--- The data ---

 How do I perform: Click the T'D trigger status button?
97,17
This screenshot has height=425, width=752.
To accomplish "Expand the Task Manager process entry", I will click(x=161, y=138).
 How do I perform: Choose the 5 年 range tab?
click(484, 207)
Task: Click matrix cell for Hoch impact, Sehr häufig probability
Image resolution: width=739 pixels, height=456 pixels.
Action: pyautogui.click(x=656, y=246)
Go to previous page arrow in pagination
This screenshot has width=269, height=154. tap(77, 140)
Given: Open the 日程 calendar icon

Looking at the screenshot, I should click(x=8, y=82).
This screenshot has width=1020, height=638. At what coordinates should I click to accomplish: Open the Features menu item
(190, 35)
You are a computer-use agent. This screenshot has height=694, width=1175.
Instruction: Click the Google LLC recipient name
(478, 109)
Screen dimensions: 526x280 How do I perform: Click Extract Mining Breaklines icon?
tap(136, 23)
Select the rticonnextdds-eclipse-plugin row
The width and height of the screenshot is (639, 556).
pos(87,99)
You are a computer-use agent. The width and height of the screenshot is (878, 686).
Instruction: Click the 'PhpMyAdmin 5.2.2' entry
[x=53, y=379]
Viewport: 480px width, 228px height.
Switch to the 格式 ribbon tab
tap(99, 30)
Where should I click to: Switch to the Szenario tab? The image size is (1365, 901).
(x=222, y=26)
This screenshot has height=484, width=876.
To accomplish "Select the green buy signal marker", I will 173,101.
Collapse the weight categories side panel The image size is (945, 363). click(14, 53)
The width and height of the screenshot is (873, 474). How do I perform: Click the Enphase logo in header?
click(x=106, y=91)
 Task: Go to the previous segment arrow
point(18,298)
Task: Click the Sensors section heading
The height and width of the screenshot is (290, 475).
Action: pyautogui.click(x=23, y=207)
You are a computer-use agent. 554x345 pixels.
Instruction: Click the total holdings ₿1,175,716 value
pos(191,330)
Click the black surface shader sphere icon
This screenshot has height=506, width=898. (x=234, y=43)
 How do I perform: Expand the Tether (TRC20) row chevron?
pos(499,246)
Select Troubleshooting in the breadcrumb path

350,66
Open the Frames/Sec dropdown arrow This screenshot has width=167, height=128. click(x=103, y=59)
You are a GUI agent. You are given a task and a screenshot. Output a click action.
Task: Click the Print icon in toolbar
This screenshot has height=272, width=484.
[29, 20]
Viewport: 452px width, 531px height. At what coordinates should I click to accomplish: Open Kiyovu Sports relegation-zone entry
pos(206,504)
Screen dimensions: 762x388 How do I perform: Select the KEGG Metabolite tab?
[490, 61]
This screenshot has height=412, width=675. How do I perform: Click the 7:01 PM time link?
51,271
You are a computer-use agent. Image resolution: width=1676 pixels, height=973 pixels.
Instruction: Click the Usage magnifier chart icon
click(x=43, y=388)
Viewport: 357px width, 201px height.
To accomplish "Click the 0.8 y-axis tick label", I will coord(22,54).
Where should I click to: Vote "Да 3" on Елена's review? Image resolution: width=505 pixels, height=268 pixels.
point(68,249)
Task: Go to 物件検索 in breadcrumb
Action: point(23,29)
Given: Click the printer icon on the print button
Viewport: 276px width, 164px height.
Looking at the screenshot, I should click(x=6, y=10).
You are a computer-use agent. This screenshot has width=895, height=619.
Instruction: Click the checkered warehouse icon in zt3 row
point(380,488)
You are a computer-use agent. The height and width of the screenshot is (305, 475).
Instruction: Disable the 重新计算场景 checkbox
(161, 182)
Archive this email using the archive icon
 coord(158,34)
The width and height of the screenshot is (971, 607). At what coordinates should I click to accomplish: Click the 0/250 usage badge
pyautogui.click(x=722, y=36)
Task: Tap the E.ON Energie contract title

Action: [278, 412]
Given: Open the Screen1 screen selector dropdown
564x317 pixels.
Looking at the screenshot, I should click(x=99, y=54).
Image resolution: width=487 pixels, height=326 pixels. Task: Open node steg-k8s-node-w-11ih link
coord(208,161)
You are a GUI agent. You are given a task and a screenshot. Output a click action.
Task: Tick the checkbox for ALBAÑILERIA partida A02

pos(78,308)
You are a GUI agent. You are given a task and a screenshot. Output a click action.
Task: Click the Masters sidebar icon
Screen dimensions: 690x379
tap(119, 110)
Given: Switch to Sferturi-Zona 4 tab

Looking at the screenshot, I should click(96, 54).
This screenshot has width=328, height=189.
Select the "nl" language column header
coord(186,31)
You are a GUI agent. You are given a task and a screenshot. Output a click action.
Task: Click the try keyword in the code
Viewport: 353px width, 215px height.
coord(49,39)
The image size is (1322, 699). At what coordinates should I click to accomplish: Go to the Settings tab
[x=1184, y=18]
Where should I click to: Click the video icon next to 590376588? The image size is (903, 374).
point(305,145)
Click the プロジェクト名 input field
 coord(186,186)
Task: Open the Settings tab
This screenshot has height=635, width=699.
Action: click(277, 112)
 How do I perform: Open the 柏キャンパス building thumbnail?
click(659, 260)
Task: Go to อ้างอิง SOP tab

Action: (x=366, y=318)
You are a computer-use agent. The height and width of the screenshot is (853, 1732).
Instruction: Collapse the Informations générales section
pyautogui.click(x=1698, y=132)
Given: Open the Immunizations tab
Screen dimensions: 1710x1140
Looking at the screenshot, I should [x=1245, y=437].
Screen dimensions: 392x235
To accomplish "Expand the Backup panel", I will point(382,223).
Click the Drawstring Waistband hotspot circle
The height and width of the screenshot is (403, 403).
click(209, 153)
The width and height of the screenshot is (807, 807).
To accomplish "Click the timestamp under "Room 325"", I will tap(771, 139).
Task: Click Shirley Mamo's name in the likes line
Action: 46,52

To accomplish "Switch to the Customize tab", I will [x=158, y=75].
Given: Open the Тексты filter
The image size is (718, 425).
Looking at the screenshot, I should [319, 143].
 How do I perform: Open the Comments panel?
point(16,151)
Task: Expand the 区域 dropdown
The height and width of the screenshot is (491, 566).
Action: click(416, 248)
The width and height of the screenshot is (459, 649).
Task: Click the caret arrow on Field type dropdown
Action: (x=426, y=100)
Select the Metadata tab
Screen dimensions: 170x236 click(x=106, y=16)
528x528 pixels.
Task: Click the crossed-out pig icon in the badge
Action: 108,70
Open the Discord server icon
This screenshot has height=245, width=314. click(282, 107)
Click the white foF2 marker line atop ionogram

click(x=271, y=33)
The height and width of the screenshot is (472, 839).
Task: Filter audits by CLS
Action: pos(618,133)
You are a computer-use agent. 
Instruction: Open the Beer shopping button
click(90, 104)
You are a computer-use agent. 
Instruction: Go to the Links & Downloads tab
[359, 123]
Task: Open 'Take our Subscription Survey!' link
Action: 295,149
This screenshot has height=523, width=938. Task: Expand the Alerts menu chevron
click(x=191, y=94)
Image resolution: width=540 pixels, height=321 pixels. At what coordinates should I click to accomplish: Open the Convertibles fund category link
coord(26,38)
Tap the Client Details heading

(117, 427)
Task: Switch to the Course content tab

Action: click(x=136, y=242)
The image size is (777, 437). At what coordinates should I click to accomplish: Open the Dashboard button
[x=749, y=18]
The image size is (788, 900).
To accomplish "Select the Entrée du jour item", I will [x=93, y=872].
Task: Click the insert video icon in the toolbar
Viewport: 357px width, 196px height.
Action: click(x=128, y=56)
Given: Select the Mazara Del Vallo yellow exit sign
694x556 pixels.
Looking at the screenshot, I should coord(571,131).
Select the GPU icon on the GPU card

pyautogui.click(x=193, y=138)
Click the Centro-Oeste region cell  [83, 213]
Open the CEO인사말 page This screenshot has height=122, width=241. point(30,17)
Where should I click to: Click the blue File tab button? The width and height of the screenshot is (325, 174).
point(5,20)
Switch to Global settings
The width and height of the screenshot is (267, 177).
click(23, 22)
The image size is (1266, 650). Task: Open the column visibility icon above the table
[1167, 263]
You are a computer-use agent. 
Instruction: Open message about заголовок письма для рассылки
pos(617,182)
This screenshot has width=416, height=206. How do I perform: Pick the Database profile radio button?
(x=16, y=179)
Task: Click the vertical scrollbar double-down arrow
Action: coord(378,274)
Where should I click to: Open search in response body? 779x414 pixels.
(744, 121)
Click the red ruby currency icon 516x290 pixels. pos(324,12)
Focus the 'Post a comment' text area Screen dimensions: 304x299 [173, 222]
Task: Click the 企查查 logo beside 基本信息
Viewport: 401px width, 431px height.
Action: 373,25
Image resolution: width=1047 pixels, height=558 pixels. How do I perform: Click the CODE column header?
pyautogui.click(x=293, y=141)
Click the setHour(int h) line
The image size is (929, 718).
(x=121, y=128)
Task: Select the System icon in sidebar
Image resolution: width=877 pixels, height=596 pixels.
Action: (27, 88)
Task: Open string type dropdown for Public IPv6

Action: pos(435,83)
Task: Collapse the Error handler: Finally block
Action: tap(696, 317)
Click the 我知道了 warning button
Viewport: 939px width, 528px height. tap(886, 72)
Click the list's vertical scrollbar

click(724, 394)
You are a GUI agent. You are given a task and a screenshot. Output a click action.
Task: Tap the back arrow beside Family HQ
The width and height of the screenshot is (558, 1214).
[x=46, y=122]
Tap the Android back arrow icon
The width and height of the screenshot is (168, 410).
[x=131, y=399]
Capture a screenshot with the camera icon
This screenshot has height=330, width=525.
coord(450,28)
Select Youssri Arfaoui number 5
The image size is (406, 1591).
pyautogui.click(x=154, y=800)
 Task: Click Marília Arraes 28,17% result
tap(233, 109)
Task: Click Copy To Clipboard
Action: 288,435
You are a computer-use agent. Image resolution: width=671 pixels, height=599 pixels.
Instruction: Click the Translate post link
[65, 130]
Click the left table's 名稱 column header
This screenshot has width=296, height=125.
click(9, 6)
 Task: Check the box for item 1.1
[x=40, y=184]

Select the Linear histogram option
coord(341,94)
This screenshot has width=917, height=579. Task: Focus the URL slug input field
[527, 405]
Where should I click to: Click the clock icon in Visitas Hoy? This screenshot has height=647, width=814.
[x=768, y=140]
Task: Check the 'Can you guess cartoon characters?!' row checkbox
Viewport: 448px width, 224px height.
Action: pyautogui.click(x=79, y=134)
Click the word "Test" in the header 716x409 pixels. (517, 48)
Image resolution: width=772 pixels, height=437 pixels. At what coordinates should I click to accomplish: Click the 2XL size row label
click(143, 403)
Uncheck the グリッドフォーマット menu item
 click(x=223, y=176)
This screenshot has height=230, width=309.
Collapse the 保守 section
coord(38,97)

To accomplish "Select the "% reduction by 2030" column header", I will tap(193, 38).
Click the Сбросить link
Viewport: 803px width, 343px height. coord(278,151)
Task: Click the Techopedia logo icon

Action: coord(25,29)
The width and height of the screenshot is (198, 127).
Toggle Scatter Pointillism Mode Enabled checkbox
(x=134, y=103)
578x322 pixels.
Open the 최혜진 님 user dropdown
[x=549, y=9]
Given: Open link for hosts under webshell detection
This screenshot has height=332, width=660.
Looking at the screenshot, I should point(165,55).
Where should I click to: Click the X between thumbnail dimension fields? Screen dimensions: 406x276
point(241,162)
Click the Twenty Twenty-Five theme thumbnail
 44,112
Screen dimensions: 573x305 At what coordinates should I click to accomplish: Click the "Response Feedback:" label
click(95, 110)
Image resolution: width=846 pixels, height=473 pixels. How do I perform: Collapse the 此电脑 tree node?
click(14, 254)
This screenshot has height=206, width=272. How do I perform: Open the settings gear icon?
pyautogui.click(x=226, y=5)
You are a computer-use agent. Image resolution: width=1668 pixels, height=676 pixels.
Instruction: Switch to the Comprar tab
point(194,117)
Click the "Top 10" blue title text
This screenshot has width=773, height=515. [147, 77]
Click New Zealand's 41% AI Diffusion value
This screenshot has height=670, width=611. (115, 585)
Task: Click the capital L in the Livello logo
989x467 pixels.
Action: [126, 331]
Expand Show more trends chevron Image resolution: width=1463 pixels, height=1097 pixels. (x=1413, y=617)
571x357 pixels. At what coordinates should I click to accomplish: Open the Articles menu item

---

• Assigned task:
Each line from the one that contains "The width and height of the screenshot is (198, 127)." through the last line of the listing above should be written out exactly, and no other line.

• Solution for this problem:
The width and height of the screenshot is (198, 127).
Toggle Scatter Pointillism Mode Enabled checkbox
(x=134, y=103)
578x322 pixels.
Open the 최혜진 님 user dropdown
[x=549, y=9]
Given: Open link for hosts under webshell detection
This screenshot has height=332, width=660.
Looking at the screenshot, I should point(165,55).
Where should I click to: Click the X between thumbnail dimension fields? Screen dimensions: 406x276
point(241,162)
Click the Twenty Twenty-Five theme thumbnail
 44,112
Screen dimensions: 573x305 At what coordinates should I click to accomplish: Click the "Response Feedback:" label
click(95, 110)
Image resolution: width=846 pixels, height=473 pixels. How do I perform: Collapse the 此电脑 tree node?
click(14, 254)
This screenshot has height=206, width=272. How do I perform: Open the settings gear icon?
pyautogui.click(x=226, y=5)
You are a computer-use agent. Image resolution: width=1668 pixels, height=676 pixels.
Instruction: Switch to the Comprar tab
point(194,117)
Click the "Top 10" blue title text
This screenshot has width=773, height=515. [147, 77]
Click New Zealand's 41% AI Diffusion value
This screenshot has height=670, width=611. (115, 585)
Task: Click the capital L in the Livello logo
989x467 pixels.
Action: [126, 331]
Expand Show more trends chevron Image resolution: width=1463 pixels, height=1097 pixels. (x=1413, y=617)
571x357 pixels. At what coordinates should I click to accomplish: Open the Articles menu item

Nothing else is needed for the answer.